The Atlantic's Jeffrey Goldberg, however, was suspicious about Bacile's identity and decided to look into the matter. Goldberg contacted Steve Klein, a known anti-Muslim activist who was identified as the film's consultant. Goldberg writes,
Klein told me that Bacile, the producer of the film, is not Israeli, and most likely not Jewish, as has been reported, and that the name is, in fact, a pseudonym. He said he did not know "Bacile's real name"... He said the man who identified himself as Bacile asked him to help make the anti-Muhammad film. When I asked him to describe Bacile, he said: "I don't know that much about him. I met him, I spoke to him for an hour. He's not Israeli, no. I can tell you this for sure, the State of Israel is not involved."

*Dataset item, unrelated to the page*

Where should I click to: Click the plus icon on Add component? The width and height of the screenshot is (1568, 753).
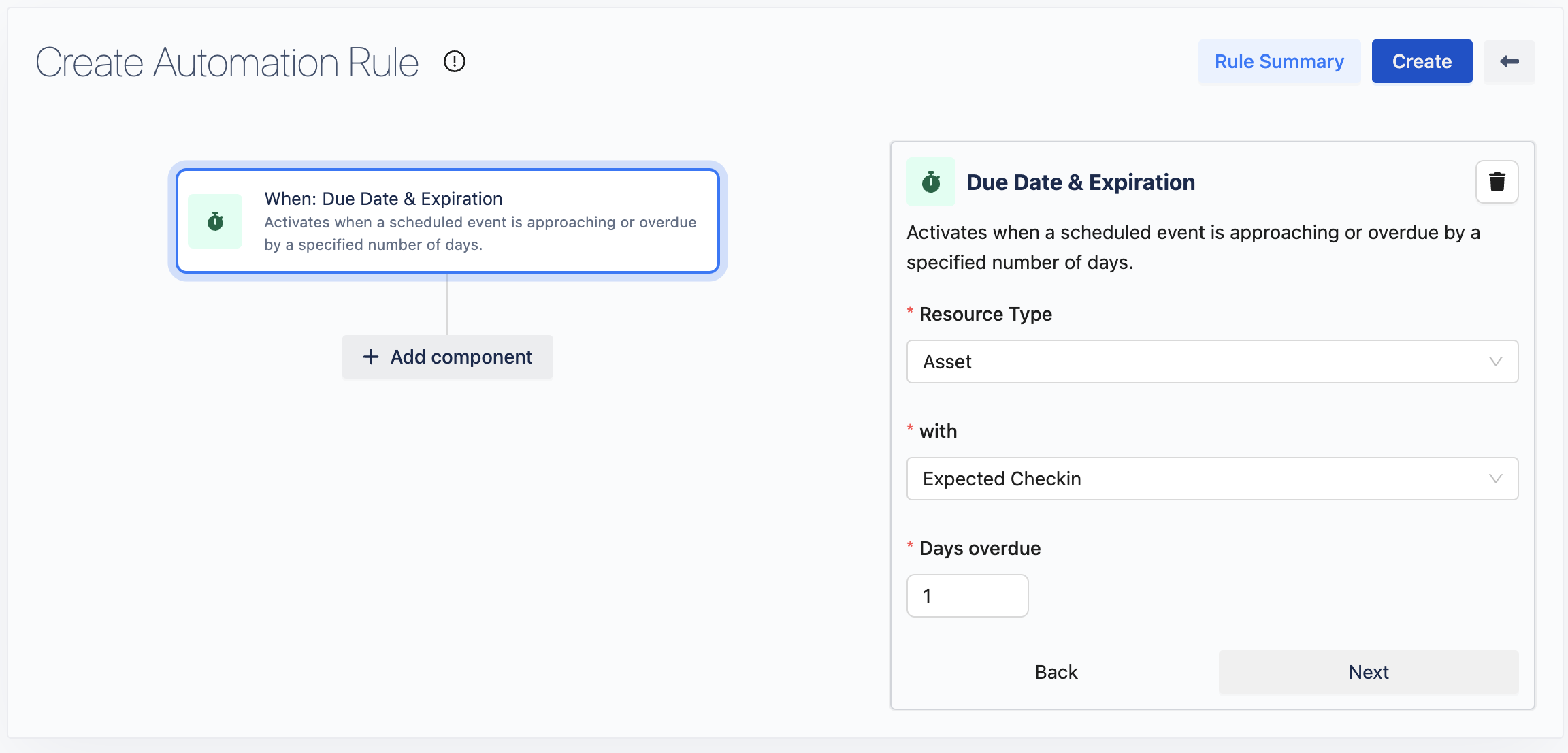point(371,357)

On September 13, the Washington Post published an article, "Doubts Grow About Source of Anti-Muslim Film Behind Attacks," criticizing the media for being loathe to correct their initial failure to validate Bacile's identity and story. The article expresses dismay that "the apparent misreporting of Bacile's identity triggered a series of 'updates' from media sources, but no direct admissions that earlier reports were incorrect."
 
Eventually, most news outlets and networks reported that the "Bacile" story was false and an Egyptian-American named Nakoula Bassely Nakoula, who has a checkered past, was behind the making of the film. ABC News reported
The controversial "Innocence of Muslims" was written, produced and directed by a convicted drug manufacturer and scam artist, who has told authorities he actually wrote the script in federal prison and began production two months after his June 2011 release from custody.
On September 13, CNN's Anderson Cooper ran a segment on the story confirming that "Sam Bacile is a fake" and that the FBI had already spoken to Nakoula. However, the damage is done and even after the story had been debunked, some, unaware that Bacile was a fake, were still discussing the alleged Israeli-American and Jewish angle. On Cooper's show, Fouad Ajami, a distinguished scholar and commentator on the Middle East, mentioned the alleged Jewish connection to the film, compelling Cooper to correct that the filmmaker was not Jewish.
 
But some of the outlets first reporting the story of Bacile have still not been forthright about their mistake. The Guardian updated its article with the following correction:

Update - 14 September 2012: The anti-Islam film was originally reported by the Associated Press news agency to have been written, directed and produced by an Israeli real estate developer living in California, Sam Bacile. Later reports by AP suggest that this was a fake identity and the news agency issued a fresh story having investigated further and traces the genesis of the film to a Coptic Christian, Nakoula Basseley Nakoula, living in California.

The update fails to address the failure of the Guardian to do due diligence on the initial story and still can only commit that the later AP reports "suggest" the story is fake.
 
The question remains, why were these outlets so eager to run with such a dubious story? More importantly, now that it is abundantly evident that the filmmaker is not Jewish and the charges of a hundred Jewish donors were part of a hoax, will the news outlets that irresponsibly ran with the story admit their mistake and formally correct the record?